The Shuttle was messed up because it had to justify itself to two diametrically opposed groups; the military wanted a heavy lifting platform and the government wanted this machine to look less like such an extraordinary waste. The most egregious thing about Apollo was the spectacle of throwing the rocket away after each mission, so it was a big PR thing to not be throwing the rocket away. Unfortunately, while the tech might have existed to build an astronaut shuttling reusable space plane, the cargo capacity demanded by the military made that effectively impossible.

The transition to the Shuttle was indicative of another problem the American space program had which the Russians sensibly avoided; we started every new design with a blank piece of paper instead of building on what we had. Sure the new blank page designs were better in many ways because they took advantage of newer tech, but each came with its own new set of bugs and quirks which we had to troubleshoot. The Russians don't just keep making Soyuz capsules because they don't have the money for a new design, they keep making them because they fucking know how to make a Soyuz capsule that will work, having gone through the killing cosmonauts phase of troubleshooting in the 60's.

The end result for us was a vehicle that was theoretically very capable but also very finicky and really only barely capable of doing any of the things it was supposed to do, and flatly incapable by design of climbing out of Earth orbit. And that's why we're where we are today.
posted by localroger at 3:15 PM on February 24, 2013 [1 favorite]


It wasn't the 60's that killed Apollo and crippled NASA; it was the 70's.

The lack of money and political will began in the '60s. NASA's budget was at its peak in 1965 and has dwindled ever since . NASA's greatest champion (not for humanitarian reasons), President Johnson, got bogged down in Vietnam and the War on Poverty. Nixon was considerably less impressed with the program and had no interest in championing a program begun under previous Presidents.
posted by Brandon Blatcher at 4:21 PM on February 24, 2013


More information.
posted by A Bad Catholic at 12:30 PM on February 27, 2013


From the article: "“It’s incredibly feasible. It’s not crazy talk," Taber MacCallum, CEO of Paragon Space Development Corp., told CNN."

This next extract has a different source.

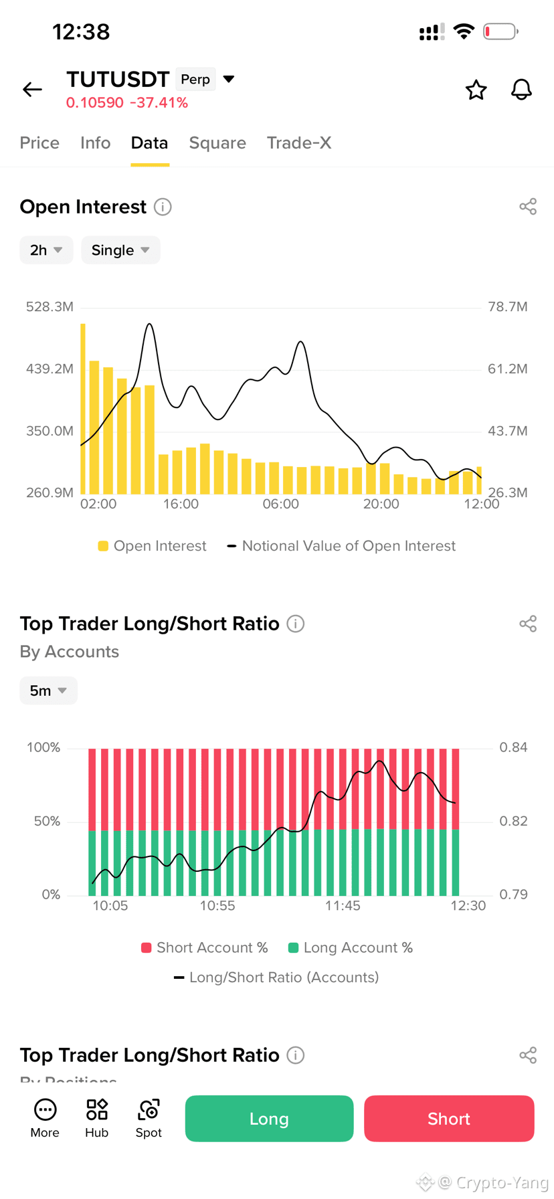Show info for Top Trader Long/Short Ratio By Accounts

He's right, it's "holychrist, that's batshitinsane" talk. No one has been beyond low Earth Orbit for over 40 years. Hell, sending a married couple to Mars in a space not much bigger than a bathroom for a 500 day mission is practically asking for problems.
posted by Brandon Blatcher at 12:48 PM on February 27, 2013


It'll be one hell of a couple's retreat.
posted by A Bad Catholic at 12:59 PM on February 27, 2013


I hate crap like this.

"Yeah, we're gonna launch in five years. Not sure what kind of rocket we'll use. Of course we'll need to develop a life support system. Probably better get started finding a suitable couple. I guess maybe we should figure out how to get them back to Earth without burning up. Gotta raise a billion dollars. But yeah, we're going in 2018."

I want to see humans on Mars in the worst way. Not because of some idea that we need to explore, or to save humanity from extinction or to inspire humans or to beat the Chinese or to mine the rocks or whatever. Nope. I mean, all that stuff is great and I support it, but that's not why I want people to go there. I just want to see some really fucking cool pictures of spaceships traveling to Mars and landers sitting on red soil and astronauts jumping around on Mars and driving little pressurized rovers on Mars and Tweeting from Mars for no other reason than it would be really fucking cool to see see that shit. And maybe they'd find some fossils or something. Probably not, but that would also be cool.

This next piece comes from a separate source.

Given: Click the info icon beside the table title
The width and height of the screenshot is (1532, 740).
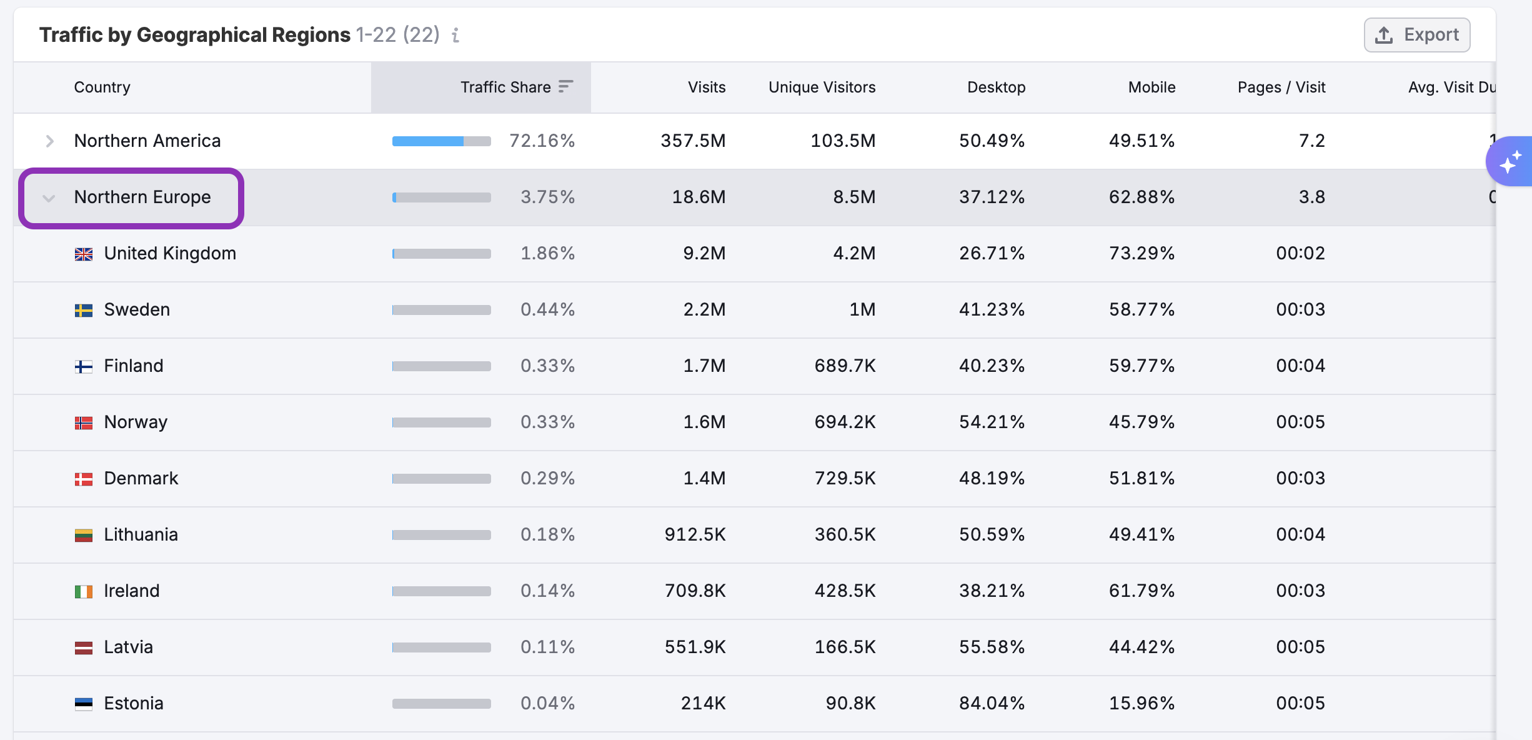Looking at the screenshot, I should coord(455,36).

But nobody is going to Mars. Not yet, anyway. Not in 2018, not for at least 20 or 30 years. If that. Move along. Nothing to see here.
posted by bondcliff at 1:09 PM on February 27, 2013




I realize why the idea of shit as radiation shield is so twitter-worthy, but it's really a no-brainer. They have to go out with enough food for a year and a half. Over the course of the journey they eat the food and create shit. They put the shit where the food was, both being dual-purposed for radiation shielding. What's the problem?
posted by localroger at 7:35 PM on March 3, 2013


Traveling around with your shit just isn't sexy.